---------- PAGE TEXT ----------
Smoked Meat’s my Bag

Pouch Prandial

You can buy Montreal’s famous smoked meat in plastic pouches, which deploys a familiar technology: shrink-wrapping food to shield it from atmospheric oxygen. It preserves the food for a time, a week or two in fridge usually. Some packs can be frozen, too.

The well-known Cryovac technology is a particular form of this sealing method. The kicker in smoked meat is you boil the bag. It replicates to a degree steaming the smoked meat brisket in the restaurant before slicing and serving.

In turn, heating in a bag has older roots, viz. the postwar development of sous vide cookery and Cryovac again, as I mentioned in this post.

I had seen for some years in the market, and recently tried, Schwartz smoked meat in a pouch distributed in Toronto by Costco. Schwartz smoked meat originated of course at the hallowed Schwartz restaurant in Montreal, formally the Montreal Hebrew Delicatessen.

In recent times the eatery was purchased by the late husband of singer Celine Dion, and commercialization of its iconic product followed. I thought this was a great idea. While the restaurant continues, its folksy interior remains unchanged on a rapidly changing St. Laurent Boul. The line extension, we can call it, simply spreads the brand further.

Let’s remember smoked meat, as any cured meat, was originally a form of preservation. The original function – lengthened keeping quality – ended by creating a gastronomic symbol, unlikely as such fate was. So vacuum-sealing small amounts for kitchen use just extends the original idea.

Still, it took me years to buy Schwartz’ version. Don’t we all see things nominally attractive to try, a shop to walk into say – a pub for the beer-minded need I add – but hold to the habitual pattern until lo, the time is right.



As well though, this was not the first time I ate pouched smoked meat. Smoked meat in small boil-bags was available 50-60 years ago in Montreal. I recall mainly the Coorsh brand, a local firm with a plant near a rail line a quarter-mile from where we lived, north of Coronation School on Victoria Street where I did assembly every school day.
---------- MATERIAL ----------
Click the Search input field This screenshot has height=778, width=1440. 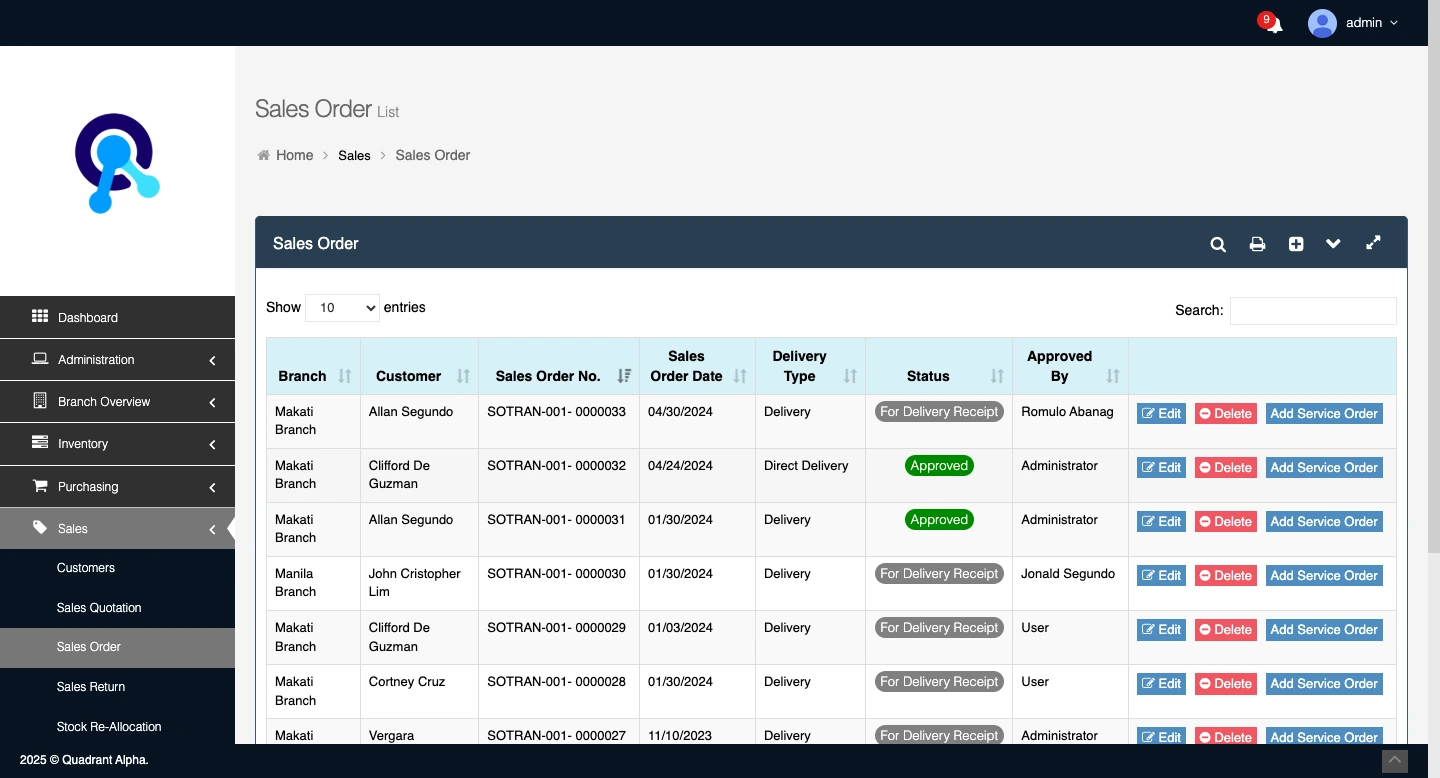click(1312, 311)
----------
- **TASK SET**:
[1] Using the smoked meat post above, say whether each statement agrees with it: (a) Schwartz smoked meat in a pouch is sold in Toronto through Costco; (b) the Schwartz restaurant's interior has been redone; (c) boil-bag smoked meat is a recent arrival in Montreal. For each, answer yes or no and quote the words that decide it.
[2] Write the next part of the smoked meat post, picking up after its last sentence.

- **RESULTS FOR THE EXERCISE**:
[1]
(a) Yes: "Schwartz smoked meat in a pouch distributed in Toronto by Costco"
(b) No: "its folksy interior remains unchanged"
(c) No: "Smoked meat in small boil-bags was available 50-60 years ago in Montreal."

[2]
I used to drive around the plant on my bike, and up and down the rail line. Even then I found industrial establishments of great interest, e.g. too the Seven-Up bottling line in the plant now a car dealership on Jean Talon Blvd.

Coorsh was a meat-packing plant per se, not associated with a restaurant. Lester’s was both a plant and restaurant and the factory still goes strong, making an excellent smoked meat. There was, if memory serves, also a Hygrade smoked meat, or at least a favoured line of hot dogs.

The Coorsh version of 50 years ago was not quite satisfactory, a little rubbery in texture and rather salty. Still, it delivered something of the experience. So I knew generally what to expect, in part why I held back from sampling the Schwartz version.



When I finally did, I thought it was very good, but not really like the restaurant version. It reminded me oddly of different forms of cured beef, an assembly if you will: English salt beef, regular corned beef, even some smoked meat not from Schwartz. Well a certain Schwartz tang too, yes.

I suppose the further processing to bring it to Toronto altered it somewhat, or perhaps the curing and spicing were adjusted to this end. In any case, it is very good.

While not cheap, we found one packet easily served two people. This would go great in the Irish way with boiled potato and cabbage, and is excellent in sandwiches. It could be minced for addition say to a hamburger grind.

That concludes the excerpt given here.